Task brief: The records appear below. Set down exactly each line from the one that contains "Higiene Infantil (85, 360)" through the last, both included.
Input records below:
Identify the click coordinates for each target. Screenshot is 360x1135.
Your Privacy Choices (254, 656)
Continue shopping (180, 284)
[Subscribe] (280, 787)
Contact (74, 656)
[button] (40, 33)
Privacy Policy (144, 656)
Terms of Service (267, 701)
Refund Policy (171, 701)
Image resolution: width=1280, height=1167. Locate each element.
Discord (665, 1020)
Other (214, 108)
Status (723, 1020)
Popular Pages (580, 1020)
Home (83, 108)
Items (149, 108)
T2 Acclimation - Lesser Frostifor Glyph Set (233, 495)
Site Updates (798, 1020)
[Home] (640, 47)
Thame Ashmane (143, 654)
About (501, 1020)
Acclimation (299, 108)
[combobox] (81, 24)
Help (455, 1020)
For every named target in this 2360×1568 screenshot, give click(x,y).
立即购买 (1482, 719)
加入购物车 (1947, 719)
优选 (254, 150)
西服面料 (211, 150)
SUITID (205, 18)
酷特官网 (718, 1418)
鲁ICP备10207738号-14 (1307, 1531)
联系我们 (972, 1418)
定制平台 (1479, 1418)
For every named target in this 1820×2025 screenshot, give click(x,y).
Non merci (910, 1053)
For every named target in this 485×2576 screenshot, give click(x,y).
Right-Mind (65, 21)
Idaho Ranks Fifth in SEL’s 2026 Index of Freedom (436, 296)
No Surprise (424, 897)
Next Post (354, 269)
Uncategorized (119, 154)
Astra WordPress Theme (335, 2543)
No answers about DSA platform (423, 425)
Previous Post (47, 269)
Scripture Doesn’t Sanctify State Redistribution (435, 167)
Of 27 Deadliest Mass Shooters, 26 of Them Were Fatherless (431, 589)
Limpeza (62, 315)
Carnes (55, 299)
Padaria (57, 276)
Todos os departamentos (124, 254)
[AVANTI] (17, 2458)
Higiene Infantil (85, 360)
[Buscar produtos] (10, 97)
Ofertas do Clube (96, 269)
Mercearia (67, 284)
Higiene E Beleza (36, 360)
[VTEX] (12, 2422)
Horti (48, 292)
End of Input records.
Answer to the problem:
Higiene Infantil (85, 360)
[Buscar produtos] (10, 97)
Ofertas do Clube (96, 269)
Mercearia (67, 284)
Higiene E Beleza (36, 360)
[VTEX] (12, 2422)
Horti (48, 292)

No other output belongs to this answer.